* _WHAT TO DO_: Duplicate verbatim the part of the listing that opens with its first line and closes with the line containing "Click the Hoodie", including both of those lines.

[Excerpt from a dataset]
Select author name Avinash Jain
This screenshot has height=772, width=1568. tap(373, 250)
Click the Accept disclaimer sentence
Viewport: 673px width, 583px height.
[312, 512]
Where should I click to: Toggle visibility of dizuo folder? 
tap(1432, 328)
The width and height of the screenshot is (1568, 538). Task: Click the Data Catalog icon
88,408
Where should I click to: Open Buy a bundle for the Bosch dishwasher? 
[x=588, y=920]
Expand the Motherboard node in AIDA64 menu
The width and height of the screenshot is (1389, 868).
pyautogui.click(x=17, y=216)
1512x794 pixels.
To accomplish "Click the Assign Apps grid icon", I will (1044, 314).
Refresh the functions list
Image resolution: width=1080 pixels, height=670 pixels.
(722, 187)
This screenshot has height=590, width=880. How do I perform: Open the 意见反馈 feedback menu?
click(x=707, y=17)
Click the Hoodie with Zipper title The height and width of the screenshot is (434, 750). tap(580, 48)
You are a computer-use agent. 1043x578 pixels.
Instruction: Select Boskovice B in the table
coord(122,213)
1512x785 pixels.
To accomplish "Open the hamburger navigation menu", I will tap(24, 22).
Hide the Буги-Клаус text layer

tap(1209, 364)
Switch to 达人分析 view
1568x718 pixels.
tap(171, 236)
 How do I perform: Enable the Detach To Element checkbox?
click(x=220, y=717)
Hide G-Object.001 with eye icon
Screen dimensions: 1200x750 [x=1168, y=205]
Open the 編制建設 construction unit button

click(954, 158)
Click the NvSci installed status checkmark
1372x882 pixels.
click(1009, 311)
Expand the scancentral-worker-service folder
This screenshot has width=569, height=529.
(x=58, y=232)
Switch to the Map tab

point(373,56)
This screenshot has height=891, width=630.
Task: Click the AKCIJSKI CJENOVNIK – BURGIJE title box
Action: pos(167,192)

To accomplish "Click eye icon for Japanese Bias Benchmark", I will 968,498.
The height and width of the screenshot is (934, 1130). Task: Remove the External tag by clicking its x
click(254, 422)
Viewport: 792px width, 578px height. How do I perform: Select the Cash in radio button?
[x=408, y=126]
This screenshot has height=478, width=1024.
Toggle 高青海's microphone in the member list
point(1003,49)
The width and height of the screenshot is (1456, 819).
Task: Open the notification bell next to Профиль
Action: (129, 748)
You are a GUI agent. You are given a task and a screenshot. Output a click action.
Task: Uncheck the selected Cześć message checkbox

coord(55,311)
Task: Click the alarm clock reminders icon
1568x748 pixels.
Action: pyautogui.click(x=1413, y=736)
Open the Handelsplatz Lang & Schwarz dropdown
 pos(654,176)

* _ANSWER TO THE EXERCISE_:
Select author name Avinash Jain
This screenshot has height=772, width=1568. tap(373, 250)
Click the Accept disclaimer sentence
Viewport: 673px width, 583px height.
[312, 512]
Where should I click to: Toggle visibility of dizuo folder? 
tap(1432, 328)
The width and height of the screenshot is (1568, 538). Task: Click the Data Catalog icon
88,408
Where should I click to: Open Buy a bundle for the Bosch dishwasher? 
[x=588, y=920]
Expand the Motherboard node in AIDA64 menu
The width and height of the screenshot is (1389, 868).
pyautogui.click(x=17, y=216)
1512x794 pixels.
To accomplish "Click the Assign Apps grid icon", I will (1044, 314).
Refresh the functions list
Image resolution: width=1080 pixels, height=670 pixels.
(722, 187)
This screenshot has height=590, width=880. How do I perform: Open the 意见反馈 feedback menu?
click(x=707, y=17)
Click the Hoodie with Zipper title The height and width of the screenshot is (434, 750). tap(580, 48)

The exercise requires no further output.